Xinzhong Dong, a primary faculty member in the Neuroscience department, reports in Nature the identification of a new receptor on mast cells linked to drug-induced allergic reactions.
Many clinical used drugs including anti-cancer, diabetes, and HIV drugs, neuromuscular blocking drugs (NMBDs) to certain classes of antibiotics cause allergy-like reactions such as rash, dropping body temperature, and slowing heart beat. Some of the side-effects become non-compliance factors for the drug treatments. In the current study the Dong lab has identified a single cell surface receptor (called MRGPRX2 in humans and Mrgprb2 in mice) is the culprit of these side-effects. This receptor is exclusively found in a type of immune cells called mast cells.
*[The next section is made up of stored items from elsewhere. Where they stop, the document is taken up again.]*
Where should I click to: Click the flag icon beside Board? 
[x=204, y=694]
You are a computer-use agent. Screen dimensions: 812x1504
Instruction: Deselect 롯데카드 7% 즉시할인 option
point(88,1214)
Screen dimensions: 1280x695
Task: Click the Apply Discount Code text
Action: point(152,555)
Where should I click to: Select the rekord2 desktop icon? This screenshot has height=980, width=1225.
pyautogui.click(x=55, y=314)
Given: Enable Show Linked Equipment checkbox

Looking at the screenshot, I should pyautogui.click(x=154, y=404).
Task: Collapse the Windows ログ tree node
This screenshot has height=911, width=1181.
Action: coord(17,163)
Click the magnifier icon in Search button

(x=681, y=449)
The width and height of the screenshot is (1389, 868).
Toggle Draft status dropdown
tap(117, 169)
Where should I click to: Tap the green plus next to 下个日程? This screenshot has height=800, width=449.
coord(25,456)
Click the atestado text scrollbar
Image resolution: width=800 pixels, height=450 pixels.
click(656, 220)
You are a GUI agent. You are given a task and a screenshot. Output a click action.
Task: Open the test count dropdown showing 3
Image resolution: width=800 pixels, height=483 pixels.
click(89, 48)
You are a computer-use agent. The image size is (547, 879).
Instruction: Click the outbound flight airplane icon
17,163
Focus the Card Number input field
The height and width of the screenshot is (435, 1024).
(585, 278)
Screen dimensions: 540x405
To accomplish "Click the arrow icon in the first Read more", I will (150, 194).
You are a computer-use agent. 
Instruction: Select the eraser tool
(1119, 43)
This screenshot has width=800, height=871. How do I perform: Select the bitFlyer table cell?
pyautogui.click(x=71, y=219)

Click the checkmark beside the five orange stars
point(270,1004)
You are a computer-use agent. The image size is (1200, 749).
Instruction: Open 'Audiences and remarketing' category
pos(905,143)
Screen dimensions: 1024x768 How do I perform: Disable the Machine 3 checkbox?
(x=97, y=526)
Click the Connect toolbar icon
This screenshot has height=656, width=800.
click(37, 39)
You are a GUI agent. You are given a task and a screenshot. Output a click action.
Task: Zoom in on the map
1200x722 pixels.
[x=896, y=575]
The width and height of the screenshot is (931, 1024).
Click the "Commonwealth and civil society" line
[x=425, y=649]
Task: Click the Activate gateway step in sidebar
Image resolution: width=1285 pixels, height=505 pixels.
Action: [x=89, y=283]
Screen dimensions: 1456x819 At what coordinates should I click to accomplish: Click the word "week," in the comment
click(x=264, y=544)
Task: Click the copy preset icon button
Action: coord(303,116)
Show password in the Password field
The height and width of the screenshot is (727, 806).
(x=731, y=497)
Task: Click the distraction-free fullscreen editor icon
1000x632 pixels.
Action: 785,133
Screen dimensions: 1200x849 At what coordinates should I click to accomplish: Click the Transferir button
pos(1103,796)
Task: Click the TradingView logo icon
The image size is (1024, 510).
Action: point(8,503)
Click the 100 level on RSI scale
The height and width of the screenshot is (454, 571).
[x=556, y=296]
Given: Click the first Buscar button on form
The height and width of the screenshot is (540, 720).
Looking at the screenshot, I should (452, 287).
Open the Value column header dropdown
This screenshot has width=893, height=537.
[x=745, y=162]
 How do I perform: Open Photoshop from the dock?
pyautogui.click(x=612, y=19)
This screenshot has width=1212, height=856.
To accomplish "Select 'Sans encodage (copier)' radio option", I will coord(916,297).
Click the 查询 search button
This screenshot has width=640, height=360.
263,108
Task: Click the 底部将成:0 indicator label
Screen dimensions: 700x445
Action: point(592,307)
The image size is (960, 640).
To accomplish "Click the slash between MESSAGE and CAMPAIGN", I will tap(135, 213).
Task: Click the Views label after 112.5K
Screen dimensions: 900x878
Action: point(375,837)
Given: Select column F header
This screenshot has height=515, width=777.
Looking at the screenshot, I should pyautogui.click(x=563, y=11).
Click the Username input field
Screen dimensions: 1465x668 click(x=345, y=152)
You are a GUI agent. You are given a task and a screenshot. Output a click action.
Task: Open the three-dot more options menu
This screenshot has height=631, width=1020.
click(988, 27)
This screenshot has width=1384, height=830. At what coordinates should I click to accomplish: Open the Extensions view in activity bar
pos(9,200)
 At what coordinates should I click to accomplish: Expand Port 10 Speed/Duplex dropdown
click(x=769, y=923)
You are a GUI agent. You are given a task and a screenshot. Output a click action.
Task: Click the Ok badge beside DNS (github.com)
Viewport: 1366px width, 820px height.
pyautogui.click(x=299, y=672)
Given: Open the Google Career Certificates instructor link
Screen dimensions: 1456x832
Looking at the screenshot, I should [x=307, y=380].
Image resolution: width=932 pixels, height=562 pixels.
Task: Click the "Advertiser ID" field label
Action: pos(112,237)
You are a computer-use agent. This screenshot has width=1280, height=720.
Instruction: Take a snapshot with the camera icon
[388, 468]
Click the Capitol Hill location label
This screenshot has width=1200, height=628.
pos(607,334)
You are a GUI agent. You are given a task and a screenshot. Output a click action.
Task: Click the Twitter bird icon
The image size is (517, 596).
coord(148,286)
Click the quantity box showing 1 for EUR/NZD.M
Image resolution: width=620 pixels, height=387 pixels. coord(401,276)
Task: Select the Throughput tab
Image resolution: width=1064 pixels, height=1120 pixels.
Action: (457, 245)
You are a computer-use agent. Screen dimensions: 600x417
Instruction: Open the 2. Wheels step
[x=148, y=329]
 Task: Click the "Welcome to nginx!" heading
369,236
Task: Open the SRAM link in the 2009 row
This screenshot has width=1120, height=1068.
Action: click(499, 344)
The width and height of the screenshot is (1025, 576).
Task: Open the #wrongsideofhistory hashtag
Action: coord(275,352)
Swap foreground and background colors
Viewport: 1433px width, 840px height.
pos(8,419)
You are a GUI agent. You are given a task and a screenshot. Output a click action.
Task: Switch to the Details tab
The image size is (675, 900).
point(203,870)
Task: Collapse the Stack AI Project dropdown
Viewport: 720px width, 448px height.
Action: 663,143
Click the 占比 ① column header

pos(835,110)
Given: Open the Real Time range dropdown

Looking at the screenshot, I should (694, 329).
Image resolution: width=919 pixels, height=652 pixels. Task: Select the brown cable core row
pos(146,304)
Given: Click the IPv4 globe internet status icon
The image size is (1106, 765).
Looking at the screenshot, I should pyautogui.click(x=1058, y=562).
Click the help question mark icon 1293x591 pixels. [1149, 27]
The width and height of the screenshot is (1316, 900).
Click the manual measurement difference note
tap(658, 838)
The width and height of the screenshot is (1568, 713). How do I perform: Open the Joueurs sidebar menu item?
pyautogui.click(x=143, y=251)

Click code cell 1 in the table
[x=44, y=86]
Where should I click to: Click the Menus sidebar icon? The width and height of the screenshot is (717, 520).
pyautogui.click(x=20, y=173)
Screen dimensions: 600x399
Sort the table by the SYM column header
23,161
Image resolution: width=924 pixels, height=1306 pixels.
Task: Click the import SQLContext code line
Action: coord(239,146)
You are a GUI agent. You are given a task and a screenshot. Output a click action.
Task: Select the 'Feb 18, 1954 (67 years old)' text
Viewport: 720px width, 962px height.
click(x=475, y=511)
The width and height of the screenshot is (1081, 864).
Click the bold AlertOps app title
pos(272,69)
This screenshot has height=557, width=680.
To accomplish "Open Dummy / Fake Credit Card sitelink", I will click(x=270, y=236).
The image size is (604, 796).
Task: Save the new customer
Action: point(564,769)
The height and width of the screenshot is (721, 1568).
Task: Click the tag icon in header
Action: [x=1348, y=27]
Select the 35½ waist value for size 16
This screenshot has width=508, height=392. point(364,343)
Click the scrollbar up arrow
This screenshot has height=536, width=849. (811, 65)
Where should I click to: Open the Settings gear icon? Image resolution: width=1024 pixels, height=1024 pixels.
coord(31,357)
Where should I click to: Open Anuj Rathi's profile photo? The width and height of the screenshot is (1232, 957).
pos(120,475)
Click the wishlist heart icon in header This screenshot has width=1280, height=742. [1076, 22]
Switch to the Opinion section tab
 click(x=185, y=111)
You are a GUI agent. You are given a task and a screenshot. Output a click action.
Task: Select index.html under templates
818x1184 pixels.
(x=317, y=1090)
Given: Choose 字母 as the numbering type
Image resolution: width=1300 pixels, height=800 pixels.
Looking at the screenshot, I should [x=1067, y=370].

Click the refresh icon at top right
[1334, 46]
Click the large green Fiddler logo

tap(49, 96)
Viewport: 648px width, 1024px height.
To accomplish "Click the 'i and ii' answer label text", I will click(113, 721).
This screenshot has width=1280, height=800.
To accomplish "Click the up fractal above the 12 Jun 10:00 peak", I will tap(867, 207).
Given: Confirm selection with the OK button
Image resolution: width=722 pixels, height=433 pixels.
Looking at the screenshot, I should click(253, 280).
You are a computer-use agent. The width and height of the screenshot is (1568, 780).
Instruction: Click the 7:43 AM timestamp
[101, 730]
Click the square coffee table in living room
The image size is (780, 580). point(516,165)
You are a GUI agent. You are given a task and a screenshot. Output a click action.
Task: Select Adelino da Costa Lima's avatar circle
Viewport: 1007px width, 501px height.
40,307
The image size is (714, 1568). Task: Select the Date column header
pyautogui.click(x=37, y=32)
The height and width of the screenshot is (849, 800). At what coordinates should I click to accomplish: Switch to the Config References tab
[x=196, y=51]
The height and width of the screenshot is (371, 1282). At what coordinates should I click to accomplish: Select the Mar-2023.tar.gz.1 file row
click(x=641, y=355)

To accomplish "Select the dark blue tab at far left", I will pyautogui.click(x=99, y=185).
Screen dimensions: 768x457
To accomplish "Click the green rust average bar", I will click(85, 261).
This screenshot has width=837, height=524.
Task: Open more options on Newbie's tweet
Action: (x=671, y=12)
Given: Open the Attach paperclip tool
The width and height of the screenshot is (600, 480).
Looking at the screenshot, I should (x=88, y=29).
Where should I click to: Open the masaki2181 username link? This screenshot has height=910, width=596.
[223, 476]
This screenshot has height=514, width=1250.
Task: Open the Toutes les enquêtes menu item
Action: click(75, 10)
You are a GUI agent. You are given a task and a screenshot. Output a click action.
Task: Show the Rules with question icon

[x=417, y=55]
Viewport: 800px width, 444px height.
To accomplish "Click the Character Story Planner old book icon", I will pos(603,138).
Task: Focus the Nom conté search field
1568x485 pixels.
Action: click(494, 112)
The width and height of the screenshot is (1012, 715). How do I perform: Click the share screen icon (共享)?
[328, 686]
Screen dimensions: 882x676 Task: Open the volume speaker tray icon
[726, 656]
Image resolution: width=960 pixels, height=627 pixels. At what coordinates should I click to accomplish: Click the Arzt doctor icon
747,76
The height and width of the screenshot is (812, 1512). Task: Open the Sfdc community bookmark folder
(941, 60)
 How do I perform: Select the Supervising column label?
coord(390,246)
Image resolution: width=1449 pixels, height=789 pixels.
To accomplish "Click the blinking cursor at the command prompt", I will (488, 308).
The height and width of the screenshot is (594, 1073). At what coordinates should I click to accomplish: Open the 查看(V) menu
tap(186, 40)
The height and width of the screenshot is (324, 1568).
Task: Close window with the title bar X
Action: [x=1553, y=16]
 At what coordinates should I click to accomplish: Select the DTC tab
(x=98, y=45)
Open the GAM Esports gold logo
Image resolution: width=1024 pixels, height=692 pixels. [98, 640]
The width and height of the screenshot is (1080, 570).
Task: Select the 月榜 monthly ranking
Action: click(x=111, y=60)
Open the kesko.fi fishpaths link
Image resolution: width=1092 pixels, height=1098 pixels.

Once the receptor is triggered, it causes mast cells to release histamine and many other proinflammatory reagents. Strikingly, mice without this receptor exhibited no allergic symptom as seen in normal mice. Therefore, blocking the human receptor can potentially eliminate the side-effects caused by many drugs.
Nature Article abstract:
Mast cells are primary effectors in allergic reactions, and may have important roles in disease by secreting histamine and various inflammatory and immunomodulatory substances. Although they are classically activated by immunoglobulin (Ig)E antibodies, a unique property of mast cells is their antibody-independent responsiveness to a range of cationic substances, collectively called basic secretagogues, including inflammatory peptides and drugs associated with allergic-type reactions. The pathogenic roles of these substances have prompted a decades-long search for their receptor(s). Here we report that basic secretagogues activate mouse mast cells in vitroand in vivo through a single receptor, Mrgprb2, the orthologue of the human G-protein-coupled receptor MRGPRX2. Secretagogue-induced histamine release, inflammation and airway contraction are abolished in Mrgprb2-null mutant mice. Furthermore, we show that most classes of US Food and Drug Administration (FDA)-approved peptidergic drugs associated with allergic-type injection-site reactions also activate Mrgprb2 and MRGPRX2, and that injection-site inflammation is absent in mutant mice. Finally, we determine that Mrgprb2 and MRGPRX2 are targets of many small-molecule drugs associated with systemic pseudo-allergic, or anaphylactoid, reactions; we show that drug-induced symptoms of anaphylactoid responses are significantly reduced in knockout mice; and we identify a common chemical motif in several of these molecules that may help predict side effects of other compounds. These discoveries introduce a mouse model to study mast cell activation by basic secretagogues and identify MRGPRX2 as a potential therapeutic target to reduce a subset of drug-induced adverse effects.